Below is an example of a custom configured data retriever:
import { getDataRetriever } from "@oconva/qvikchat/data-retrievers";
// Index inventory data and get retriever
const inventoryDataRetriever = await getDataRetriever({
filePath: "data/knowledge-bases/inventory-data.csv",
generateEmbeddings: true,
retrievalOptions: {
k: 10, // return top 10 matching documents
searchType: "mmr", // use Maximal Marginal Relevance (MMR) for search
},
});
The getDataRetriever
method returns a retriever instance that can be used to retrieve context information from the vector store. This retriever instance can be passed to the chat endpoint configuration as the retriever
property.
import { defineChatEndpoint } from "@oconva/qvikchat/endpoints";
// open-ended RAG chat endpoint
defineChatEndpoint({
enableRAG: true,
topic: "Inventory Data", // topic of data for which RAG is enabled
retriever: inventoryDataRetriever,
});
Endpoint Retriever Config
Instead of creating a data retriever separately, you can also provide the data retriever configuration directly in the chat endpoint configuration. Data retriever will be created using the provided configuration when the chat endpoint is initialized.
Be mindful though that when sharing the same retriever configurations (for example, same data) and the generateEmbeddings
flag is set to true
, the data will be loaded and embeddings will be generated each time any chat endpoint using that retriever configuration is initialized.
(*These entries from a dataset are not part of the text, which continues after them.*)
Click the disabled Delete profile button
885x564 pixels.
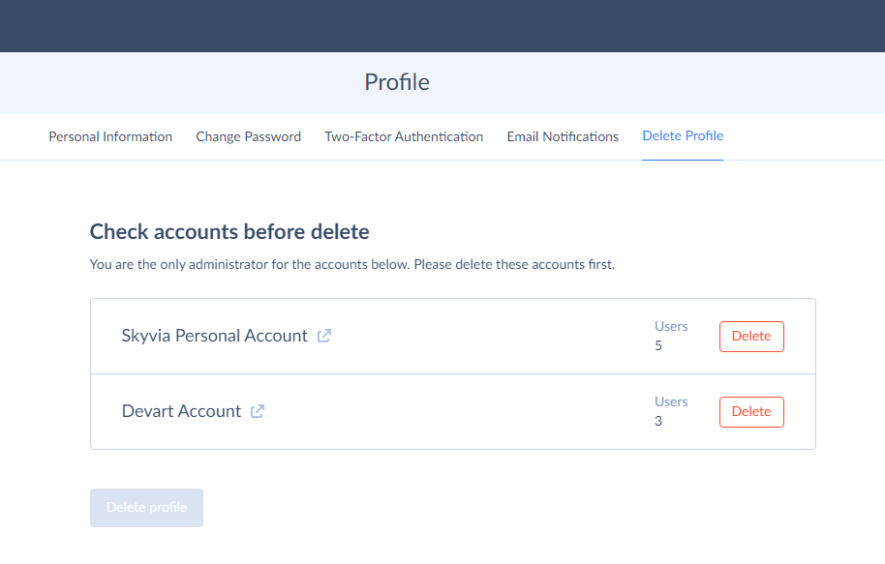(146, 507)
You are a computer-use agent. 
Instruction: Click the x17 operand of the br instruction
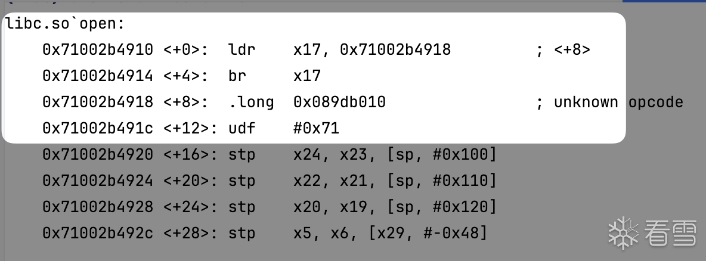(307, 76)
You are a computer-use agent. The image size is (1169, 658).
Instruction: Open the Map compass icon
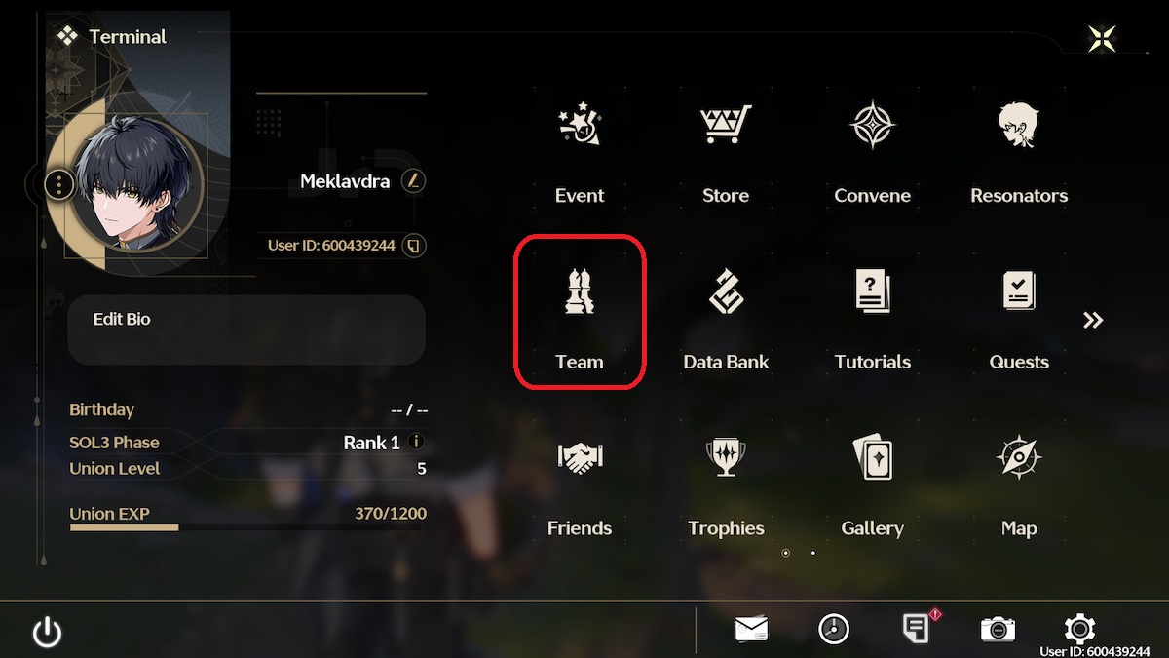tap(1019, 456)
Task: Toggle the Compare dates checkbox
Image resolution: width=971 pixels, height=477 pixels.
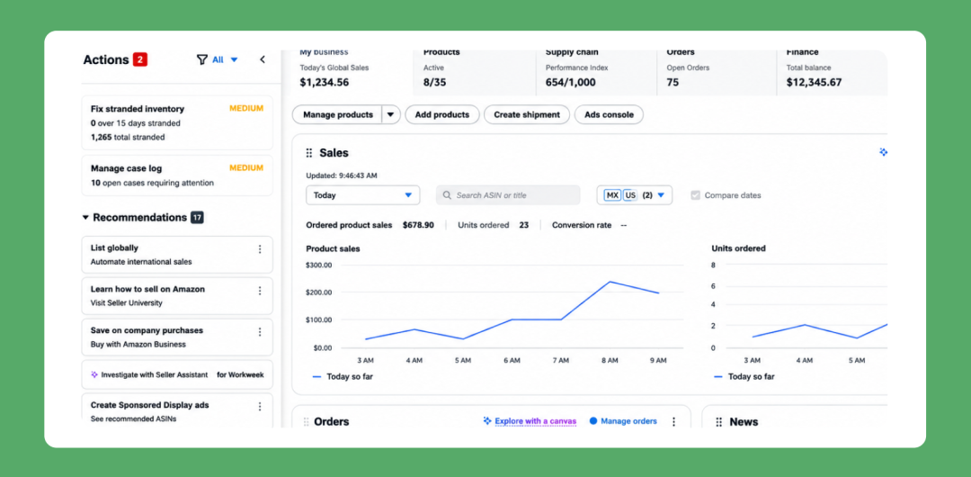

So, if you have multiple chat endpoints that will be sharing the same retriever config and you are generating embeddings for the data, it is recommended to create a retriever instance separately and share it across multiple chat endpoints as the retriever
instance.
// Inventory Data chat endpoint with support for chat history, authentication, caching and RAG
defineChatEndpoint({
endpoint: "rag-chat-inventory",
enableChatHistory: true,
chatHistoryStore, // chat history store instance
enableAuth: true,
apiKeyStore, // API key store instance
enableCache: true,
cacheStore, // cache store instance
enableRAG: true,
topic: "Store Inventory Data", // topic of data for which RAG is enabled
retrieverConfig: {
filePath: "rag/knowledge-bases/inventory-data.csv",
generateEmbeddings: true,
},
});
Vector Store
The data retriever is attached to a vector store, which is used to store the embeddings generated for the data. The vector store is responsible for storing the embeddings and providing search functionality to retrieve the most relevant context information based on the user query.
By default, QvikChat uses an in-memory vector store. Check Vector Store to learn how to use a hosted vector store supported by LangChain.